§ **Task material**

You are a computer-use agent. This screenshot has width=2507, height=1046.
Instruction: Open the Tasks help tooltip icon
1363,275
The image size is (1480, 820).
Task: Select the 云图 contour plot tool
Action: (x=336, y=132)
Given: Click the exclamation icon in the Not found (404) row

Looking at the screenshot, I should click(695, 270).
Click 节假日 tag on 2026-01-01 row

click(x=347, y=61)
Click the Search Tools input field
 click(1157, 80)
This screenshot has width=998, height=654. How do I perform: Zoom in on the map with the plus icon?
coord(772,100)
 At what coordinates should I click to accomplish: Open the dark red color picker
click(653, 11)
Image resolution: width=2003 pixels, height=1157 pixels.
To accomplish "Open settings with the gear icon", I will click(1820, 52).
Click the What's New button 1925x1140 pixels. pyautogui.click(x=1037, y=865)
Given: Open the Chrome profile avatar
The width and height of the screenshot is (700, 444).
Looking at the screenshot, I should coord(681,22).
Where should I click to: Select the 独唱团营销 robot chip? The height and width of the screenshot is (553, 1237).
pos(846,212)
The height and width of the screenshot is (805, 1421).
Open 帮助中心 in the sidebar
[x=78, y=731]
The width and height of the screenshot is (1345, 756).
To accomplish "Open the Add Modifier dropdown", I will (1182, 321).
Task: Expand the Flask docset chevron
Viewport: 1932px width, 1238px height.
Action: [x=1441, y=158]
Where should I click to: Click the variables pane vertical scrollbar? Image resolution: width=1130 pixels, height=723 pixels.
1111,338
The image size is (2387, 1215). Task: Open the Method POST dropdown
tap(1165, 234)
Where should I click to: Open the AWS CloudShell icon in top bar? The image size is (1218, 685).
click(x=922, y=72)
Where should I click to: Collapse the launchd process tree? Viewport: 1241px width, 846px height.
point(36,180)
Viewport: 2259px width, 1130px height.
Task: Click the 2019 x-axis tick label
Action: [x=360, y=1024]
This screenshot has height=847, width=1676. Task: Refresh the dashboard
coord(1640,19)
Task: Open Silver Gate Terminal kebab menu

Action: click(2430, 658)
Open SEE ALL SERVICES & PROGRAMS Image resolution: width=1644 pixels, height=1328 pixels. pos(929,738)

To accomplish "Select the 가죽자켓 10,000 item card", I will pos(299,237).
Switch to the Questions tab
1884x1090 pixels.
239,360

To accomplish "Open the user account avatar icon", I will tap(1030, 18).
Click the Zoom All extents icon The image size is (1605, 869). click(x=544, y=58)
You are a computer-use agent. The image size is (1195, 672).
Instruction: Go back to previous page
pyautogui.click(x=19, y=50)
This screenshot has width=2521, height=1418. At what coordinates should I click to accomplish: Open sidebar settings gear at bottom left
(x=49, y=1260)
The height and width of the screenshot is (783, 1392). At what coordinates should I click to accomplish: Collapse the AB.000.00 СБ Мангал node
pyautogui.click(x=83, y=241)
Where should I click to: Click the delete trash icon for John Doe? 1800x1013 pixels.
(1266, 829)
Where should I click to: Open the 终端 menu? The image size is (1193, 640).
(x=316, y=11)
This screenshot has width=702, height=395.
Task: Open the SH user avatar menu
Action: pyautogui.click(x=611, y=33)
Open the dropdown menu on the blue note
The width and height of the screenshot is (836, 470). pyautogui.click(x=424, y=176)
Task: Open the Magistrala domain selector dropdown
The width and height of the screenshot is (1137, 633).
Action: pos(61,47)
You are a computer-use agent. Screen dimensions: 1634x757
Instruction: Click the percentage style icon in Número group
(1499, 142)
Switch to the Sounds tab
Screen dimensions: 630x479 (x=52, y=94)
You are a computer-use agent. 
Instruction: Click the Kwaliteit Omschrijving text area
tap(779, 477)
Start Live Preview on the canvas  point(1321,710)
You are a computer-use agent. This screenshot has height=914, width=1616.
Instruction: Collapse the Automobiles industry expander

§ **Problem details**
Give again the closing portion of the entries, from the line with "Where should I click to: Click the delete" through the last line. Keep it exact and add nothing.

§ **Response**
Where should I click to: Click the delete trash icon for John Doe? 1800x1013 pixels.
(1266, 829)
Where should I click to: Open the 终端 menu? The image size is (1193, 640).
(x=316, y=11)
This screenshot has width=702, height=395.
Task: Open the SH user avatar menu
Action: pyautogui.click(x=611, y=33)
Open the dropdown menu on the blue note
The width and height of the screenshot is (836, 470). pyautogui.click(x=424, y=176)
Task: Open the Magistrala domain selector dropdown
The width and height of the screenshot is (1137, 633).
Action: pos(61,47)
You are a computer-use agent. Screen dimensions: 1634x757
Instruction: Click the percentage style icon in Número group
(1499, 142)
Switch to the Sounds tab
Screen dimensions: 630x479 (x=52, y=94)
You are a computer-use agent. 
Instruction: Click the Kwaliteit Omschrijving text area
tap(779, 477)
Start Live Preview on the canvas  point(1321,710)
You are a computer-use agent. This screenshot has height=914, width=1616.
Instruction: Collapse the Automobiles industry expander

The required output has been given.